#### Task description:
Starting with the line that contains "Open the hamburger menu icon beside Chores" and stopping after the line that contains "The height and width of the screenshot is (409, 587).", return each line below exactly as written, with no others.

** Opening Source data block **

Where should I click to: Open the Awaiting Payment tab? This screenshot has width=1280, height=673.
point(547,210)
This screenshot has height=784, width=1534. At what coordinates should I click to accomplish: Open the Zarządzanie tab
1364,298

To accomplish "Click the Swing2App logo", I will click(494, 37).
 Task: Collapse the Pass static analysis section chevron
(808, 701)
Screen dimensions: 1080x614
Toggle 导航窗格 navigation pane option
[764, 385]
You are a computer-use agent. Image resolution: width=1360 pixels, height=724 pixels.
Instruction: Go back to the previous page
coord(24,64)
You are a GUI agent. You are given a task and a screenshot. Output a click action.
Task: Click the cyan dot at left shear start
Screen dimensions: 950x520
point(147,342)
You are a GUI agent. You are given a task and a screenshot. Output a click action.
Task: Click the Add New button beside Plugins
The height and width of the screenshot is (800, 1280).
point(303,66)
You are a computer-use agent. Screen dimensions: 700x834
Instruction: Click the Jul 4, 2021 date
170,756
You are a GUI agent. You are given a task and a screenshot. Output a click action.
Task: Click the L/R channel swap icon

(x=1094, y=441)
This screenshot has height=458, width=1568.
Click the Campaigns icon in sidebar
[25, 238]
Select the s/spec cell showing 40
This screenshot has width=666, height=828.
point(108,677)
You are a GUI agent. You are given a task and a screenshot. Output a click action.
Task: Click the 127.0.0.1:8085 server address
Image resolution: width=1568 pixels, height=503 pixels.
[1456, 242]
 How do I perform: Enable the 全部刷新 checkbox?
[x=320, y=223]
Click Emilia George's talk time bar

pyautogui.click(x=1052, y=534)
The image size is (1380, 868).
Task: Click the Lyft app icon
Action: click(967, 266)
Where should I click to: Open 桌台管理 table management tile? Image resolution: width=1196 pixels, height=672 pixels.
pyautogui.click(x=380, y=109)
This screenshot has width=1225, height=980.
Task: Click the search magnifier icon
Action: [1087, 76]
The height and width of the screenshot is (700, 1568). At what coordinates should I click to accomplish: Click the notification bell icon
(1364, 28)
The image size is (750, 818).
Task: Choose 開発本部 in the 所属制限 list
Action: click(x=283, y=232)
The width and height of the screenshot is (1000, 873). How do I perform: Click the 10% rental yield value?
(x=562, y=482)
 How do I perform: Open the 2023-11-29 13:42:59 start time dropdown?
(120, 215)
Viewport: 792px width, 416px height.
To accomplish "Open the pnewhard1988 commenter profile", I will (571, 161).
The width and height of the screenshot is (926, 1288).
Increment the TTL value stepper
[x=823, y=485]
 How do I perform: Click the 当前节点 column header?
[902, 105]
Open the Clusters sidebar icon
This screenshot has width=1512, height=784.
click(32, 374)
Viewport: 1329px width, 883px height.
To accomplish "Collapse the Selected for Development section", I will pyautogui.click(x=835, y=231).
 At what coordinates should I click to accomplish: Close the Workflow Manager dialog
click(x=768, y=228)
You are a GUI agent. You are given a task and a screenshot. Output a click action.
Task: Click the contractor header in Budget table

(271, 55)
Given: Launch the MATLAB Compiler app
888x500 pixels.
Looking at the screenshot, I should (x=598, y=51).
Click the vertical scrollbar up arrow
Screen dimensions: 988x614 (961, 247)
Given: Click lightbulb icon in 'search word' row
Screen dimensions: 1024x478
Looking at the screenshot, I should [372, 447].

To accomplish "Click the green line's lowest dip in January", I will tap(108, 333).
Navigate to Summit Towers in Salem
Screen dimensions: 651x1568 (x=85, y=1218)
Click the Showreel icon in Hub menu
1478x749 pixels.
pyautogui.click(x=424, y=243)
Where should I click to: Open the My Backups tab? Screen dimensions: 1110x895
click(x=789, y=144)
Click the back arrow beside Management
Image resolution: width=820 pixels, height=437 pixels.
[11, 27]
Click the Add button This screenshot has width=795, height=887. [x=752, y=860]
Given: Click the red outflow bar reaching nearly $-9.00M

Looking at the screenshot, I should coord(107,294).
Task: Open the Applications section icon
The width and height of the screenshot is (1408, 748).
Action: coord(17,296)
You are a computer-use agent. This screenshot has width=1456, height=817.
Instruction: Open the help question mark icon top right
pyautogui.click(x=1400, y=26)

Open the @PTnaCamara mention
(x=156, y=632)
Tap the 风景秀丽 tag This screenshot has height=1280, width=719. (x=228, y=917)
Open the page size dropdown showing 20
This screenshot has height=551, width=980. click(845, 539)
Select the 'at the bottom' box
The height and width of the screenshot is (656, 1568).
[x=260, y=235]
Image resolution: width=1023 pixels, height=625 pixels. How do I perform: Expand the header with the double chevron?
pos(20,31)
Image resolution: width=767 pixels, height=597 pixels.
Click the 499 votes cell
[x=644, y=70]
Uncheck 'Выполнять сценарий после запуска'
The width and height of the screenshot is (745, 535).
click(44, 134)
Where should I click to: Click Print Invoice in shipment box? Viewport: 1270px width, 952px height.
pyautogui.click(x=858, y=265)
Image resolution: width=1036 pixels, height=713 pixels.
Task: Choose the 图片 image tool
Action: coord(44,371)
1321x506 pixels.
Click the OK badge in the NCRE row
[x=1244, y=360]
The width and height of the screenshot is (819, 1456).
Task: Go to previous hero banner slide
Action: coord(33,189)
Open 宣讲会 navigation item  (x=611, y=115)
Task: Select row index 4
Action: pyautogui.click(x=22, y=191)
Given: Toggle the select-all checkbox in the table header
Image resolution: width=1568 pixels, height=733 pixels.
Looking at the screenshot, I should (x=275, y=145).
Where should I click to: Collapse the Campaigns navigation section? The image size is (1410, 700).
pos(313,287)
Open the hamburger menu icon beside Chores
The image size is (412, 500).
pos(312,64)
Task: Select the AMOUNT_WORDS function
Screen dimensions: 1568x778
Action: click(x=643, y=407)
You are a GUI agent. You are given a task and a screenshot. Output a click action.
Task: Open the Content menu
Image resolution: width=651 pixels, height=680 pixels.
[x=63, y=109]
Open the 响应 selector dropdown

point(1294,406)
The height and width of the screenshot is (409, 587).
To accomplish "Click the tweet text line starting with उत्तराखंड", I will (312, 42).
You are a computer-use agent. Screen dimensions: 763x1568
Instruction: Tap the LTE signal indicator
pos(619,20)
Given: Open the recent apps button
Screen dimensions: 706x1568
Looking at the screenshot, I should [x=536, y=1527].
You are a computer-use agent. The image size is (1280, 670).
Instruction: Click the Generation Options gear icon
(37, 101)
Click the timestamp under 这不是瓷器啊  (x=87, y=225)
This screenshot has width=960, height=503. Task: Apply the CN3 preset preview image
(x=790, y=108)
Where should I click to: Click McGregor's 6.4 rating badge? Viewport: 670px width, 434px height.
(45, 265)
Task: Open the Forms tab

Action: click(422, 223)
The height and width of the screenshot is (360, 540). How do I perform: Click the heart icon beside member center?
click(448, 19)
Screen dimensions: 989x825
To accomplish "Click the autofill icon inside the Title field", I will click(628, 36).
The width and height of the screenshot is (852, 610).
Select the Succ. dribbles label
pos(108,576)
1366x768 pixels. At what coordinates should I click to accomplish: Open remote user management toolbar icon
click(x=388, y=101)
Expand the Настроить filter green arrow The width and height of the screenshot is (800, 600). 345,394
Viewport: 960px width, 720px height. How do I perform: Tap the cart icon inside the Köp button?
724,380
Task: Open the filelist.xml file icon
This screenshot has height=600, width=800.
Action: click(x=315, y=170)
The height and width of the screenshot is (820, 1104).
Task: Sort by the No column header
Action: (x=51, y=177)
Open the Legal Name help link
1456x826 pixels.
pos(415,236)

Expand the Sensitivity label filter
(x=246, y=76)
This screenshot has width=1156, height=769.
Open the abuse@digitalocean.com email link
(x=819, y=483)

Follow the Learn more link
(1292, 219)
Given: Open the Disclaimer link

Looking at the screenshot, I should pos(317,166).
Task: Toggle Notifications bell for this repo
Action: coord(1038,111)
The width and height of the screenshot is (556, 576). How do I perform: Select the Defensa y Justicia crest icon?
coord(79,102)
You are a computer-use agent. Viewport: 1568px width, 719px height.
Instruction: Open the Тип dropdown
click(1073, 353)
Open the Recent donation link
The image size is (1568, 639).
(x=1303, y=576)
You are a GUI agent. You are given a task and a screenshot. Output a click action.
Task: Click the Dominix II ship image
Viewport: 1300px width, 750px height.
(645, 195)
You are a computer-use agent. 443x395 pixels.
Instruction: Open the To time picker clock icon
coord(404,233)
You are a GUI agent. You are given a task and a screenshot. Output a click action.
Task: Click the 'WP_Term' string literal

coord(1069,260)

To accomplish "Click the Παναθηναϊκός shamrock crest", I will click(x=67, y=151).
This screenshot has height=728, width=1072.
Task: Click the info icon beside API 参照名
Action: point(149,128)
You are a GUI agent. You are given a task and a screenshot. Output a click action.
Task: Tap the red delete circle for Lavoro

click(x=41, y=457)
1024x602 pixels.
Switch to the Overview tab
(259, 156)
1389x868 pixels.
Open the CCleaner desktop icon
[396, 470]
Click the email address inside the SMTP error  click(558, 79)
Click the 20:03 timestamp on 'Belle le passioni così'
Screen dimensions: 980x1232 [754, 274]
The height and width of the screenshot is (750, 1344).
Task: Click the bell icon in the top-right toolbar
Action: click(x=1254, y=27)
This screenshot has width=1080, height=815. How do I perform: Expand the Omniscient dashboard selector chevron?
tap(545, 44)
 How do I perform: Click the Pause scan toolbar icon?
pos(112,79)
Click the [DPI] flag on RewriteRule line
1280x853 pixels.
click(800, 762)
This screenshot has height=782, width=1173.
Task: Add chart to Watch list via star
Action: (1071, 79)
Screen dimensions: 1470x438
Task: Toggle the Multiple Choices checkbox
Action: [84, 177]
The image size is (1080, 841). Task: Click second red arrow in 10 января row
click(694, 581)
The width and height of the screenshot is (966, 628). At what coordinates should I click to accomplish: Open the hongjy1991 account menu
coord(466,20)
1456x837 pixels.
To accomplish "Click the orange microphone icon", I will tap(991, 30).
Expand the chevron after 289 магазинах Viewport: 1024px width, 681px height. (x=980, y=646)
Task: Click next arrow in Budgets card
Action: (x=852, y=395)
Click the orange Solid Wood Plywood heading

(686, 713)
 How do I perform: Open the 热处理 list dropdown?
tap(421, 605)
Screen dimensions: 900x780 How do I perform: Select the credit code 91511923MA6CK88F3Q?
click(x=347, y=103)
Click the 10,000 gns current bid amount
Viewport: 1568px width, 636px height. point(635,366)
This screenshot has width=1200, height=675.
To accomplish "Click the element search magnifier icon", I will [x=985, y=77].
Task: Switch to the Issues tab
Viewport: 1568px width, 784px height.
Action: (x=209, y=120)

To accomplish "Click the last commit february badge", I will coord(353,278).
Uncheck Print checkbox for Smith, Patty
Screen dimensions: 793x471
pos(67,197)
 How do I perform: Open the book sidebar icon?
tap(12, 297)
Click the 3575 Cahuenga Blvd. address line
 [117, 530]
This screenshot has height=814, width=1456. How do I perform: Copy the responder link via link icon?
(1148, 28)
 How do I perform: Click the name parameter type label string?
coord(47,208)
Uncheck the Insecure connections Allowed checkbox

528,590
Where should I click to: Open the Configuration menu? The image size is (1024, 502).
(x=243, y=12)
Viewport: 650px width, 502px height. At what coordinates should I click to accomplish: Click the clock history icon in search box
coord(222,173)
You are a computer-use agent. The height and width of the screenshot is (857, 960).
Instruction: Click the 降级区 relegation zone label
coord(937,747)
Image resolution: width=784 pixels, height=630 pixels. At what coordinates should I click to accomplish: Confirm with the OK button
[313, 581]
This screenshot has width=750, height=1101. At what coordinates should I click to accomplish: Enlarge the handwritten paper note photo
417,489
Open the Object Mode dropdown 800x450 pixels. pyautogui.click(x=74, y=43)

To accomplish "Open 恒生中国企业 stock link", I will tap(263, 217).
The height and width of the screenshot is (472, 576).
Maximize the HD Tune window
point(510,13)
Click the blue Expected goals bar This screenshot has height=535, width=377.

** Closing Source data block **

#### Reply:
Open the hamburger menu icon beside Chores
The image size is (412, 500).
pos(312,64)
Task: Select the AMOUNT_WORDS function
Screen dimensions: 1568x778
Action: click(x=643, y=407)
You are a GUI agent. You are given a task and a screenshot. Output a click action.
Task: Open the Content menu
Image resolution: width=651 pixels, height=680 pixels.
[x=63, y=109]
Open the 响应 selector dropdown

point(1294,406)
The height and width of the screenshot is (409, 587).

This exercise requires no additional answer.